Excerpt to read.

* * * * * * * * *

# 2001 f250 transmisson shift linkage



## smitty (Feb 13, 2005)

My truck started jumping out of park and also would not start in park!
I checked the linkage under the truck and nothing looked amiss,
I looked under the dash where the cable joined the upper linkage
right above the steering shaft the lever is attaches with two small screws
witch were falling out, I tightened the screws and that took care of both problems.
I did notice that when going from reverse to drive you had to lift the shift lever
after fixing the screws when you pull down on the lever it goes right into drive
It might pay to check these screws on a nice dry day instead of in a snowbank!!!!!!!!!


----------



## Ggg6 (Oct 14, 2003)

Glad you found your problem. This is rather common on all ford trucks 92 to present. I would recommend putting some lock-tite on the screws, so they can't work loose again.


----------



## PeteB4 (Aug 27, 2006)

Same problem with my '01 F350. Guy said could be the Parking Pall or Shift cable, but now that you mention it I found a screw on my floor right under the steering column. What did the screw look like?


----------



## PeteB4 (Aug 27, 2006)

Just got back from the shop with the truck. Exact problem as original poster stated. Guy at the transmission shop replaced screws and applied some lock tight. It was my first visit to the shop and nice to know the guy was honest and quick. I dropped it off at noon and had it back by 4:30.


----------



## dellwas (Oct 16, 2005)

Good to know, I have a 97 PSD and sometimes it slips out of reverse, must check this out next tme we get a warm day.

Thanks


----------



## Wieckster (Jan 9, 2008)

I had the same problem last spring and those 2 little screws were almost off I tightened them and lock tight those buggers and havent had any problems since


----------



## streetfrog (Dec 9, 2007)

Ford has had a problem with those screws since the early 90's on ALL the vehicles they make not just the truck. cars too. If you have a Ford 1990 and newer it is recomended that you check them and also to put loctite on them. Even if they are not loose .


----------



## SnowFlakeChaser (Nov 4, 2006)

Dropping off my 2000 F-250 on tuesday. Thing wont even go into park. I milked it threw leaf cleanups by using the parking brake. About time I fix it.


----------

* * * * * * * * *

Stored records.

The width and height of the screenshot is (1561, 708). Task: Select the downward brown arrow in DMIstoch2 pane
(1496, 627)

* * * * * * * * *

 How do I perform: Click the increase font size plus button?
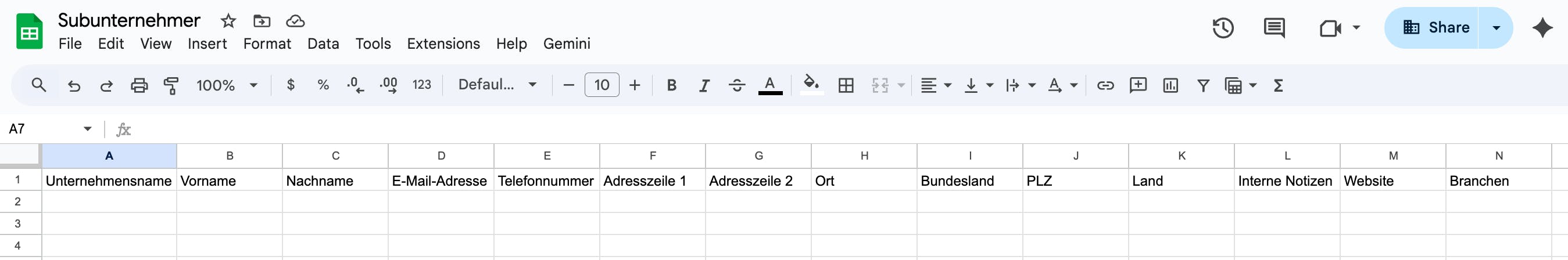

* * * * * * * * *

Given instruction 1.
In the shift linkage thread, what did the transmission shop do to fix PeteB4's truck?
Given instruction 2.
From the shift linkage thread, write out the stretch from "Glad you found" through "screw look like?".

Final answer 1.
The shop replaced the screws and applied some lock tight.

Final answer 2.
Glad you found your problem. This is rather common on all ford trucks 92 to present. I would recommend putting some lock-tite on the screws, so they can't work loose again.


----------



## PeteB4 (Aug 27, 2006)

Same problem with my '01 F350. Guy said could be the Parking Pall or Shift cable, but now that you mention it I found a screw on my floor right under the steering column. What did the screw look like?